(Data extracts):

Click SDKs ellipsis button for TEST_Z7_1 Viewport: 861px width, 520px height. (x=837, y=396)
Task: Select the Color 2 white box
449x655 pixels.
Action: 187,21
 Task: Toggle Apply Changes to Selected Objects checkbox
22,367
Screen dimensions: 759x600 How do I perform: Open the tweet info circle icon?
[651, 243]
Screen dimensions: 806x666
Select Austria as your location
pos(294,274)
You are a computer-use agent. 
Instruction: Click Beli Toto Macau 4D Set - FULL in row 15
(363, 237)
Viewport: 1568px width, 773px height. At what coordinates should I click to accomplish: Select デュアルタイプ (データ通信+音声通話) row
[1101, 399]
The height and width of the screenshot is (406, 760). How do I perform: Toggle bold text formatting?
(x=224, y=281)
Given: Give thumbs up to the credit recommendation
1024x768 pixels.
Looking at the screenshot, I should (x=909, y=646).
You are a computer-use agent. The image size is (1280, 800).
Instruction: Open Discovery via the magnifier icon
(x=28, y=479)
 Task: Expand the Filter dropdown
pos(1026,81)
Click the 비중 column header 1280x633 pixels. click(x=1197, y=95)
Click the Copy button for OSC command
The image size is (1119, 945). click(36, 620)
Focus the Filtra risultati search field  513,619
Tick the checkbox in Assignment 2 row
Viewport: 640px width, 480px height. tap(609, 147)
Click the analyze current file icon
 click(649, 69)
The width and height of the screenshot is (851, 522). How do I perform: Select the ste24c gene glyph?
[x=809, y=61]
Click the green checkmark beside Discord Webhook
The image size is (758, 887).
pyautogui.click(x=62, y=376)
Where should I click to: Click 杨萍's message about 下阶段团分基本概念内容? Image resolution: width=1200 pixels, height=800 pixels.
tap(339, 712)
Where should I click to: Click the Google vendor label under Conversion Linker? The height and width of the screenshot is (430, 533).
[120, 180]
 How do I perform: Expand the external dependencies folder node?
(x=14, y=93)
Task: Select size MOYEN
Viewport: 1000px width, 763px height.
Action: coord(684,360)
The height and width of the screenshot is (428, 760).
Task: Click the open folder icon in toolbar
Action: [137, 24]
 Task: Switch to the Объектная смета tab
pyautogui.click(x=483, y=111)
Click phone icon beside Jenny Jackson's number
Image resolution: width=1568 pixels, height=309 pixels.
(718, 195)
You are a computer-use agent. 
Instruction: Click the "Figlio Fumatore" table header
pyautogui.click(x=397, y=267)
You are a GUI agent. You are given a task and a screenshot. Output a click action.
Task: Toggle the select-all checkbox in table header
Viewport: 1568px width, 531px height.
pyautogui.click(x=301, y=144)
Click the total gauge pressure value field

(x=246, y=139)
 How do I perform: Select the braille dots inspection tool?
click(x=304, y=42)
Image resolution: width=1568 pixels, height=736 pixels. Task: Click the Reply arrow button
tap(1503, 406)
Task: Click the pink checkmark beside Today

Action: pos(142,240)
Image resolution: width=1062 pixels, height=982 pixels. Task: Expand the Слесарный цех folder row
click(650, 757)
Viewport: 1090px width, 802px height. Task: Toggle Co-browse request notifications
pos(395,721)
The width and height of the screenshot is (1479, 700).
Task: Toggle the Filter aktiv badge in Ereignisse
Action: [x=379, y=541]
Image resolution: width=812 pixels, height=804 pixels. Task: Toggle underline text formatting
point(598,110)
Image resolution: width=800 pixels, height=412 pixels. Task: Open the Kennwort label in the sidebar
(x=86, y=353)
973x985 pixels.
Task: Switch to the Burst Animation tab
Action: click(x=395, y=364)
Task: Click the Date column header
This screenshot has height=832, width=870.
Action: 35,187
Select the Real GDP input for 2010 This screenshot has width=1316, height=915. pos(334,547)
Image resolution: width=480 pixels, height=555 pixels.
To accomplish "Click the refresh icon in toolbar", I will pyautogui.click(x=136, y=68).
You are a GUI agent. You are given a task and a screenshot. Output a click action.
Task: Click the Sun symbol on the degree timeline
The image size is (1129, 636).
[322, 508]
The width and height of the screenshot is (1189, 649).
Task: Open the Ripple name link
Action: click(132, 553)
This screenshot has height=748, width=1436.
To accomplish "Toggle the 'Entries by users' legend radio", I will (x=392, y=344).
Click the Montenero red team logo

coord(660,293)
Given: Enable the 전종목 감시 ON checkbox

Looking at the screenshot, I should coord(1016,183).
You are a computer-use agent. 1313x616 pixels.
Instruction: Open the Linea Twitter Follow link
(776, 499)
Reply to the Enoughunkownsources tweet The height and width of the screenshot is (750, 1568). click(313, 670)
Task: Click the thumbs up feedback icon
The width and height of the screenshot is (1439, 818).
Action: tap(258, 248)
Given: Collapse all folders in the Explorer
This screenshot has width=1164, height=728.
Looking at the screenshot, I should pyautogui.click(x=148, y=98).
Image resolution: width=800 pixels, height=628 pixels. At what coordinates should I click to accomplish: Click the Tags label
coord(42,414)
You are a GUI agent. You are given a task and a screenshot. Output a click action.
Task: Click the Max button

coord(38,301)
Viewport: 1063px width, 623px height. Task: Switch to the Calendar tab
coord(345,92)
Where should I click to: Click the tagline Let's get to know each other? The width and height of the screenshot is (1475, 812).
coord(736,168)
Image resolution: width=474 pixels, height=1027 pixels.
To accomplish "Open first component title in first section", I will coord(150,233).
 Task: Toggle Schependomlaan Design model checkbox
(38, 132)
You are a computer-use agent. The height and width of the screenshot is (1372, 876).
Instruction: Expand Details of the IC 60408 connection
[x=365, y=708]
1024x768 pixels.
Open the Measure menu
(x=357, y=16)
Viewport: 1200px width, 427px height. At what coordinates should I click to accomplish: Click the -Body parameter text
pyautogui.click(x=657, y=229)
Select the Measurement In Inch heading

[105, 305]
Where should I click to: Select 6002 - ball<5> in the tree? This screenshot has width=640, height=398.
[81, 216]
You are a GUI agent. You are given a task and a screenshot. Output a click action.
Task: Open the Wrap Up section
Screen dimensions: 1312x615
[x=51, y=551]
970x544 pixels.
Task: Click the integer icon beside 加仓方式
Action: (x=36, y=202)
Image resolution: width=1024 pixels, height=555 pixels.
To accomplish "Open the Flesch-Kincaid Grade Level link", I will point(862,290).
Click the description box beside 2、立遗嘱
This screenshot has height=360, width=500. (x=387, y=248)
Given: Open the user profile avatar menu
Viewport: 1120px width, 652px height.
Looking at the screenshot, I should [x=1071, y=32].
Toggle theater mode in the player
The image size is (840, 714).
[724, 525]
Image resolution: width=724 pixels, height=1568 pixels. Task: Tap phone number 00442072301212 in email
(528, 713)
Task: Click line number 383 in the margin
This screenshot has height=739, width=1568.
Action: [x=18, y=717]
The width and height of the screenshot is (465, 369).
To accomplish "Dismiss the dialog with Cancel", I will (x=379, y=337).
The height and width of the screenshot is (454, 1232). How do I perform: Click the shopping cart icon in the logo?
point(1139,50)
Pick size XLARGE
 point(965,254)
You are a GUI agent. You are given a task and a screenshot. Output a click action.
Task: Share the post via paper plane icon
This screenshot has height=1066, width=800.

(Problem to work on): All of the records are to be reproduced exactly as they were given.

(Answer to the exercise):
Click SDKs ellipsis button for TEST_Z7_1 Viewport: 861px width, 520px height. (x=837, y=396)
Task: Select the Color 2 white box
449x655 pixels.
Action: 187,21
 Task: Toggle Apply Changes to Selected Objects checkbox
22,367
Screen dimensions: 759x600 How do I perform: Open the tweet info circle icon?
[651, 243]
Screen dimensions: 806x666
Select Austria as your location
pos(294,274)
You are a computer-use agent. 
Instruction: Click Beli Toto Macau 4D Set - FULL in row 15
(363, 237)
Viewport: 1568px width, 773px height. At what coordinates should I click to accomplish: Select デュアルタイプ (データ通信+音声通話) row
[1101, 399]
The height and width of the screenshot is (406, 760). How do I perform: Toggle bold text formatting?
(x=224, y=281)
Given: Give thumbs up to the credit recommendation
1024x768 pixels.
Looking at the screenshot, I should (x=909, y=646).
You are a computer-use agent. The image size is (1280, 800).
Instruction: Open Discovery via the magnifier icon
(x=28, y=479)
 Task: Expand the Filter dropdown
pos(1026,81)
Click the 비중 column header 1280x633 pixels. click(x=1197, y=95)
Click the Copy button for OSC command
The image size is (1119, 945). click(36, 620)
Focus the Filtra risultati search field  513,619
Tick the checkbox in Assignment 2 row
Viewport: 640px width, 480px height. tap(609, 147)
Click the analyze current file icon
 click(649, 69)
The width and height of the screenshot is (851, 522). How do I perform: Select the ste24c gene glyph?
[x=809, y=61]
Click the green checkmark beside Discord Webhook
The image size is (758, 887).
pyautogui.click(x=62, y=376)
Where should I click to: Click 杨萍's message about 下阶段团分基本概念内容? Image resolution: width=1200 pixels, height=800 pixels.
tap(339, 712)
Where should I click to: Click the Google vendor label under Conversion Linker? The height and width of the screenshot is (430, 533).
[120, 180]
 How do I perform: Expand the external dependencies folder node?
(x=14, y=93)
Task: Select size MOYEN
Viewport: 1000px width, 763px height.
Action: coord(684,360)
The height and width of the screenshot is (428, 760).
Task: Click the open folder icon in toolbar
Action: [137, 24]
 Task: Switch to the Объектная смета tab
pyautogui.click(x=483, y=111)
Click phone icon beside Jenny Jackson's number
Image resolution: width=1568 pixels, height=309 pixels.
(718, 195)
You are a computer-use agent. 
Instruction: Click the "Figlio Fumatore" table header
pyautogui.click(x=397, y=267)
You are a GUI agent. You are given a task and a screenshot. Output a click action.
Task: Toggle the select-all checkbox in table header
Viewport: 1568px width, 531px height.
pyautogui.click(x=301, y=144)
Click the total gauge pressure value field

(x=246, y=139)
 How do I perform: Select the braille dots inspection tool?
click(x=304, y=42)
Image resolution: width=1568 pixels, height=736 pixels. Task: Click the Reply arrow button
tap(1503, 406)
Task: Click the pink checkmark beside Today

Action: pos(142,240)
Image resolution: width=1062 pixels, height=982 pixels. Task: Expand the Слесарный цех folder row
click(650, 757)
Viewport: 1090px width, 802px height. Task: Toggle Co-browse request notifications
pos(395,721)
The width and height of the screenshot is (1479, 700).
Task: Toggle the Filter aktiv badge in Ereignisse
Action: [x=379, y=541]
Image resolution: width=812 pixels, height=804 pixels. Task: Toggle underline text formatting
point(598,110)
Image resolution: width=800 pixels, height=412 pixels. Task: Open the Kennwort label in the sidebar
(x=86, y=353)
973x985 pixels.
Task: Switch to the Burst Animation tab
Action: click(x=395, y=364)
Task: Click the Date column header
This screenshot has height=832, width=870.
Action: 35,187
Select the Real GDP input for 2010 This screenshot has width=1316, height=915. pos(334,547)
Image resolution: width=480 pixels, height=555 pixels.
To accomplish "Click the refresh icon in toolbar", I will pyautogui.click(x=136, y=68).
You are a GUI agent. You are given a task and a screenshot. Output a click action.
Task: Click the Sun symbol on the degree timeline
The image size is (1129, 636).
[322, 508]
The width and height of the screenshot is (1189, 649).
Task: Open the Ripple name link
Action: click(132, 553)
This screenshot has height=748, width=1436.
To accomplish "Toggle the 'Entries by users' legend radio", I will (x=392, y=344).
Click the Montenero red team logo

coord(660,293)
Given: Enable the 전종목 감시 ON checkbox

Looking at the screenshot, I should coord(1016,183).
You are a computer-use agent. 1313x616 pixels.
Instruction: Open the Linea Twitter Follow link
(776, 499)
Reply to the Enoughunkownsources tweet The height and width of the screenshot is (750, 1568). click(313, 670)
Task: Click the thumbs up feedback icon
The width and height of the screenshot is (1439, 818).
Action: tap(258, 248)
Given: Collapse all folders in the Explorer
This screenshot has width=1164, height=728.
Looking at the screenshot, I should pyautogui.click(x=148, y=98).
Image resolution: width=800 pixels, height=628 pixels. At what coordinates should I click to accomplish: Click the Tags label
coord(42,414)
You are a GUI agent. You are given a task and a screenshot. Output a click action.
Task: Click the Max button

coord(38,301)
Viewport: 1063px width, 623px height. Task: Switch to the Calendar tab
coord(345,92)
Where should I click to: Click the tagline Let's get to know each other? The width and height of the screenshot is (1475, 812).
coord(736,168)
Image resolution: width=474 pixels, height=1027 pixels.
To accomplish "Open first component title in first section", I will coord(150,233).
 Task: Toggle Schependomlaan Design model checkbox
(38, 132)
You are a computer-use agent. The height and width of the screenshot is (1372, 876).
Instruction: Expand Details of the IC 60408 connection
[x=365, y=708]
1024x768 pixels.
Open the Measure menu
(x=357, y=16)
Viewport: 1200px width, 427px height. At what coordinates should I click to accomplish: Click the -Body parameter text
pyautogui.click(x=657, y=229)
Select the Measurement In Inch heading

[105, 305]
Where should I click to: Select 6002 - ball<5> in the tree? This screenshot has width=640, height=398.
[81, 216]
You are a GUI agent. You are given a task and a screenshot. Output a click action.
Task: Open the Wrap Up section
Screen dimensions: 1312x615
[x=51, y=551]
970x544 pixels.
Task: Click the integer icon beside 加仓方式
Action: (x=36, y=202)
Image resolution: width=1024 pixels, height=555 pixels.
To accomplish "Open the Flesch-Kincaid Grade Level link", I will point(862,290).
Click the description box beside 2、立遗嘱
This screenshot has height=360, width=500. (x=387, y=248)
Given: Open the user profile avatar menu
Viewport: 1120px width, 652px height.
Looking at the screenshot, I should [x=1071, y=32].
Toggle theater mode in the player
The image size is (840, 714).
[724, 525]
Image resolution: width=724 pixels, height=1568 pixels. Task: Tap phone number 00442072301212 in email
(528, 713)
Task: Click line number 383 in the margin
This screenshot has height=739, width=1568.
Action: [x=18, y=717]
The width and height of the screenshot is (465, 369).
To accomplish "Dismiss the dialog with Cancel", I will (x=379, y=337).
The height and width of the screenshot is (454, 1232). How do I perform: Click the shopping cart icon in the logo?
point(1139,50)
Pick size XLARGE
 point(965,254)
You are a GUI agent. You are given a task and a screenshot. Output a click action.
Task: Share the post via paper plane icon
This screenshot has height=1066, width=800.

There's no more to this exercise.